** The task **
The "[Chia sẻ trên WhatsApp] (13, 352)" line through the end of the listing below is what to set down, word for word, and nothing else.

Start of Data for processing

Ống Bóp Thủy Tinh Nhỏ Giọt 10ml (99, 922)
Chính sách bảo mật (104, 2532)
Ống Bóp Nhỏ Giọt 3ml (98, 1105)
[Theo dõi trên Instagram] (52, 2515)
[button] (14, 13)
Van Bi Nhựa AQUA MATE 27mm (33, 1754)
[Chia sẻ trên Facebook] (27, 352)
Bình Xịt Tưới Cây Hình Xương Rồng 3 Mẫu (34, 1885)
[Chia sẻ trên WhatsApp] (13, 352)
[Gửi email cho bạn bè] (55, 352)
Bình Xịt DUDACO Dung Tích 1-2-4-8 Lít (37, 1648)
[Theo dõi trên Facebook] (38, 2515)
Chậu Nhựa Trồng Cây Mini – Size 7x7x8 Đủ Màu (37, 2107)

End of Data for processing

** Output of the exercise **
[Chia sẻ trên WhatsApp] (13, 352)
[Gửi email cho bạn bè] (55, 352)
Bình Xịt DUDACO Dung Tích 1-2-4-8 Lít (37, 1648)
[Theo dõi trên Facebook] (38, 2515)
Chậu Nhựa Trồng Cây Mini – Size 7x7x8 Đủ Màu (37, 2107)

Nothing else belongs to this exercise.